[Stored data]
════════════════
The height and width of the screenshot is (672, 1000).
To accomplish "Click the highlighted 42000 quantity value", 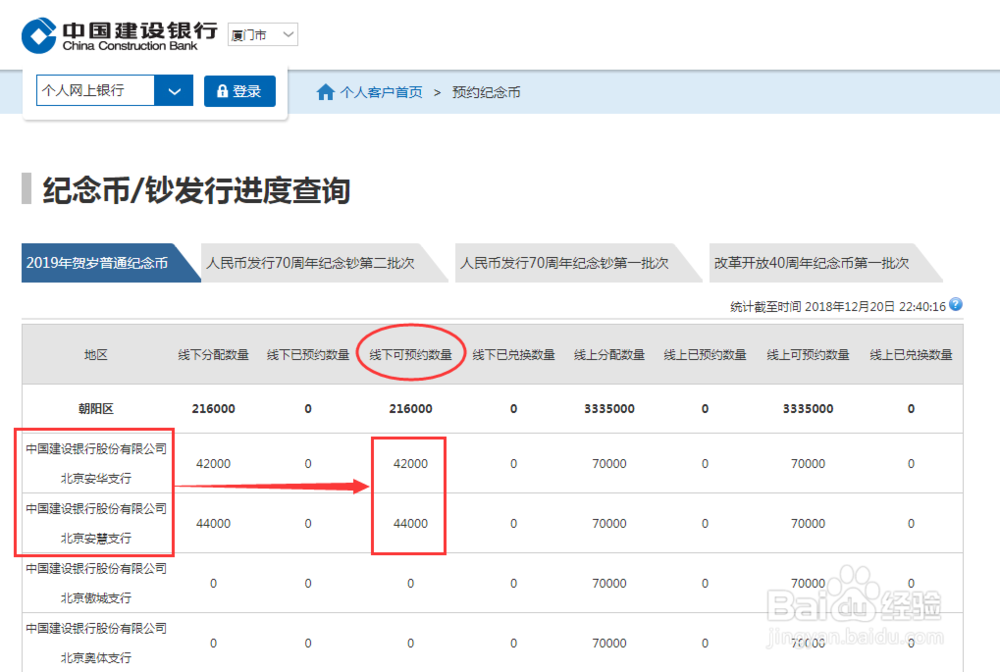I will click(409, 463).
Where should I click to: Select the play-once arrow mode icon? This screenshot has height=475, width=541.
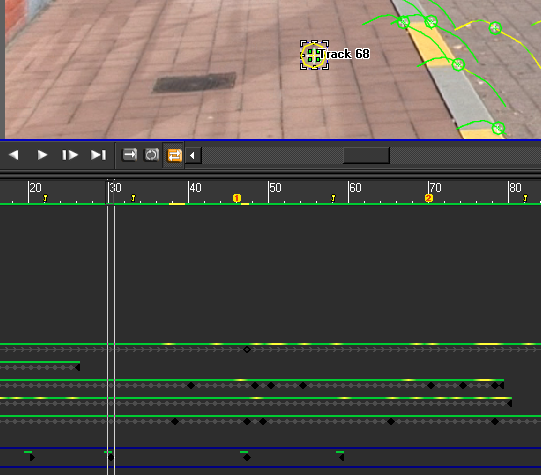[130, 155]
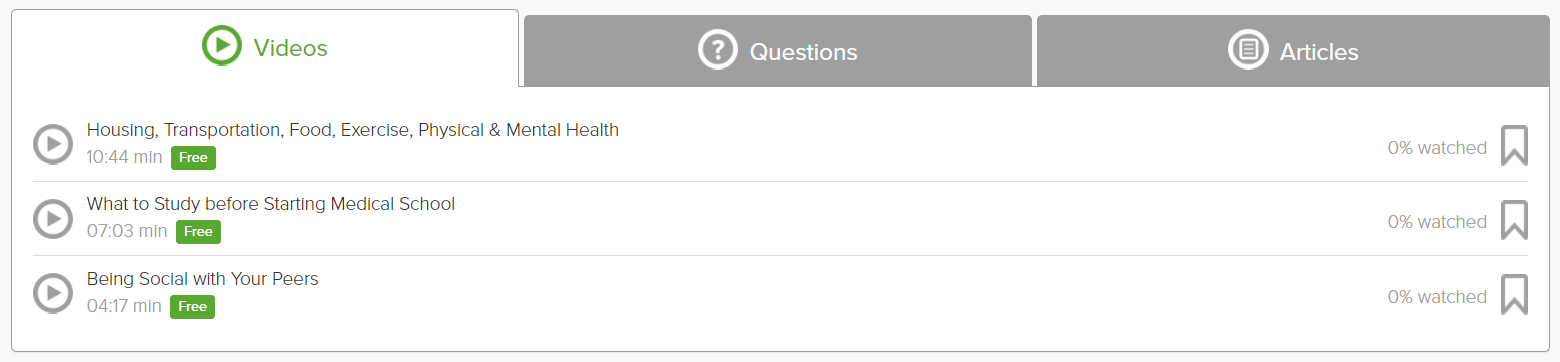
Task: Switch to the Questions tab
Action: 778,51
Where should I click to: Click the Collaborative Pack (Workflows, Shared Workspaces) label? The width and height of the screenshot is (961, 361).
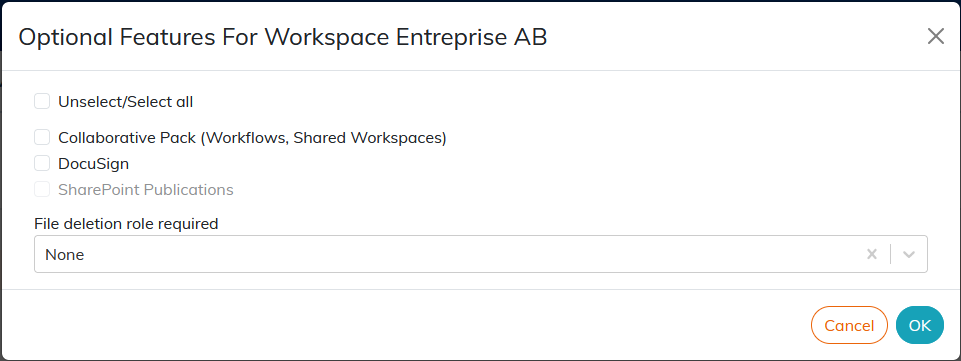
════════════════
Task description:
Beginning with the line that contains "Where should I click to: Select", output every line down to the last line of the entries above exactly as written, apart from the pictures.

Expected output:
Where should I click to: Select the play-once arrow mode icon? This screenshot has height=475, width=541.
[130, 155]
Task: Switch to the Questions tab
Action: 778,51
Where should I click to: Click the Collaborative Pack (Workflows, Shared Workspaces) label? The width and height of the screenshot is (961, 361).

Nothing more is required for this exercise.